It was a bold idea, encapsulated in a snappy slogan: “From billions to trillions.” A decade ago, when private capital was sloshing into developing economies, governments and development institutions saw an opportunity to turbocharge progress on poverty reduction and other development goals. “The good news is that, globally, there are ample savings, amounting to $17 trillion, and liquidity is at historical highs,” read a key strategy document of the time.
The bad news is that it all turned out to be a fantasy. Instead, the financing landscape for development has been upended. Since 2022, foreign private creditors have extracted nearly $141 billion more in debt-service payments from public-sector borrowers in developing economies than they have disbursed in new financing.
But there is one striking exception: In 2022 and 2023, the World Bank and other multilateral institutions pumped in nearly $85 billion more than they collected in debt-service payments. Thus, multilateral institutions have been thrust into a role that they were never designed to play. They are now lenders of last resort, deploying scarce long-term development finance to compensate for the exit of other creditors.

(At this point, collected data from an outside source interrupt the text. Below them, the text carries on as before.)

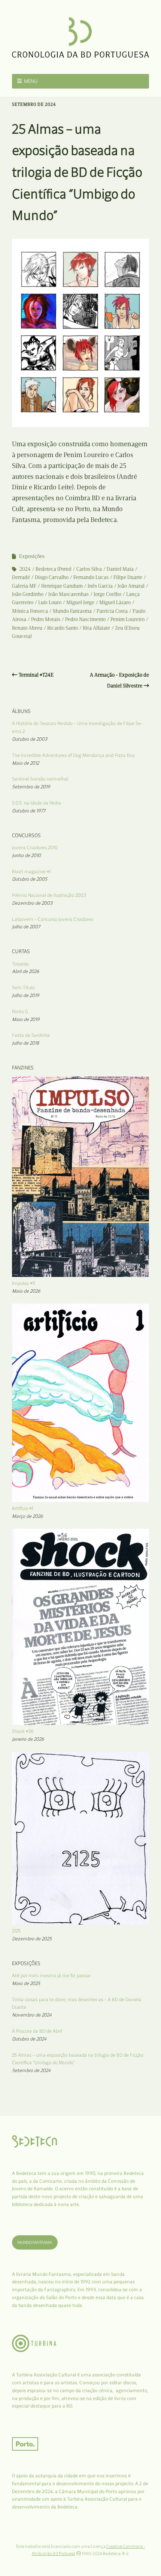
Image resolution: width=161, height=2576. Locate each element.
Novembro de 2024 (32, 2015)
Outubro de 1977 (28, 811)
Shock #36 (23, 1731)
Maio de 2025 (26, 1983)
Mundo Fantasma (72, 611)
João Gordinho (27, 594)
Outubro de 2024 (29, 2039)
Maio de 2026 (26, 1291)
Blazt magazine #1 (31, 871)
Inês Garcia (100, 586)
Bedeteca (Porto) (54, 569)
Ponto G (20, 1011)
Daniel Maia (120, 569)
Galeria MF (24, 586)
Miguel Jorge (80, 602)
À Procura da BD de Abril (37, 2031)
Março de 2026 (27, 1516)
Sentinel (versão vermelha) (40, 779)
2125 (16, 1931)
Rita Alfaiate (96, 628)
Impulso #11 (23, 1283)
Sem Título (23, 987)
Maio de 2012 (25, 763)
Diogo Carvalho (52, 577)
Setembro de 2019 (31, 786)
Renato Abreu (27, 628)
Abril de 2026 (25, 971)
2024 (25, 569)
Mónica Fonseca (30, 611)
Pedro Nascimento (85, 619)
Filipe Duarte (127, 577)
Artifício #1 (22, 1508)
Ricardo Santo (62, 628)
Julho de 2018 (25, 1043)
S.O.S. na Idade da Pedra (36, 803)
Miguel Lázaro (115, 602)
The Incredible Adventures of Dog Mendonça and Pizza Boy (73, 755)
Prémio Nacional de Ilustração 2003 (49, 895)
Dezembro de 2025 (32, 1938)
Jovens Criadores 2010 (35, 847)
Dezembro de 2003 (32, 903)
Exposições (32, 556)
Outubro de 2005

Last year, multilateral institutions accounted for about 20% of developing economies’ long-term external debt stock, five points higher than in 2019. The World Bank’s International Development Association (IDA) now accounts for nearly half of the development aid going from multilateral institutions to the 26 poorest countries. And in 2023, the World Bank accounted for one-third of the overall net debt inflows going into IDA-eligible countries – $16.7 billion, more than three times the volume a decade ago.
These developments reflect a broken financing system. Since capital – both public and private – is essential for development, long-term progress will depend to a large degree on restarting the capital flows that benefited most developing countries in the first decade of this century. But the risk-reward balance cannot remain as lopsided as it is today, with multilateral institutions and government creditors bearing nearly all the risk while private creditors reap nearly all the rewards.

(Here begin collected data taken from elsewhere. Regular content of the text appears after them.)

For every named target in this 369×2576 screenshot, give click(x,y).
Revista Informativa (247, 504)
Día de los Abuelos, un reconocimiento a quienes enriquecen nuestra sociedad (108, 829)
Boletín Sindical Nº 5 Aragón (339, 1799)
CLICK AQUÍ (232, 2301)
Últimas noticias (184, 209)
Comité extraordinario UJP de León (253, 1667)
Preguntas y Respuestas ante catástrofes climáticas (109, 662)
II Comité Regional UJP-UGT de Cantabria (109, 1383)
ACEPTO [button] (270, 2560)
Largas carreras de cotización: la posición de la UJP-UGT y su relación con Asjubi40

When global interest rates skyrocketed in 2022 and 2023, leading to increased debt distress in the poorest countries, the World Bank followed its usual practice. It shifted from providing low-interest loans to providing grants to countries at high risk of distress. It also increased its overall financing for these countries, typically with generous repayment terms ranging from 30 to 50 years. But private creditors headed for the exits, with high interest rates more than fully compensating them for the investment risks they had taken.
In the absence of a predictable global system for restructuring debt, most countries facing distress opted to tough it out rather than default and risk being cut off indefinitely from global capital markets. In some cases, new financing arriving from the World Bank promptly went back out the door to repay private creditors.
In 2023, developing countries spent a record $1.4 trillion – nearly 4% of their gross national income – just to service their debt. While principal repayments remained stable at about $951 billion, interest payments surged by more than one-third, to about $406 billion. The result, for many developing countries, has been a devastating diversion of resources away from areas critical for long-term growth and development, such as health and education.
The squeeze on the poorest and most vulnerable countries – those eligible to borrow from the IDA – has been especially fierce. Their interest payments on external debt have quadrupled since 2013, hitting an all-time high of $34.6 billion in 2023. On average, interest payments now amount to nearly 6% of IDA-eligible countries’ export earnings – a level not reached since 1999. For some countries, the burden ranges from 10% to as much as 38% of export earnings. It is no wonder that more than half of IDA-eligible countries are either in debt distress or at high risk of it, or that private creditors have been retreating.
These facts imply that the world’s poorest countries are suffering not from liquidity problems, but from a metastasizing solvency crisis. It might be easy to kick the can down the road by providing these countries with just enough financing to help them meet their immediate repayment obligations. But doing so will simply prolong their purgatory. These countries need faster growth if they are ever going to reduce their debt burdens, but faster growth requires higher investment. Given the size of their debt burdens, that is unlikely to materialize. On current trends, their ability to repay will never be restored.
We need to face reality: the poorest countries facing debt distress need debt relief if they are to have a shot at sustained economic growth and lasting prosperity. A twenty-first-century global system is needed to ensure fair play in lending to all developing economies. Sovereign borrowers deserve at least some of the protections that are routinely afforded to debt-strapped businesses and individuals under national bankruptcy laws. Private creditors that make risky, high-interest loans to poor countries ought to bear a fair share of the cost when the bet goes bad.
In an era of deepening international mistrust, it will be a struggle to establish these precepts. But without them, all major development goals will remain in peril, facing the same fate as the “billions to trillions” promise.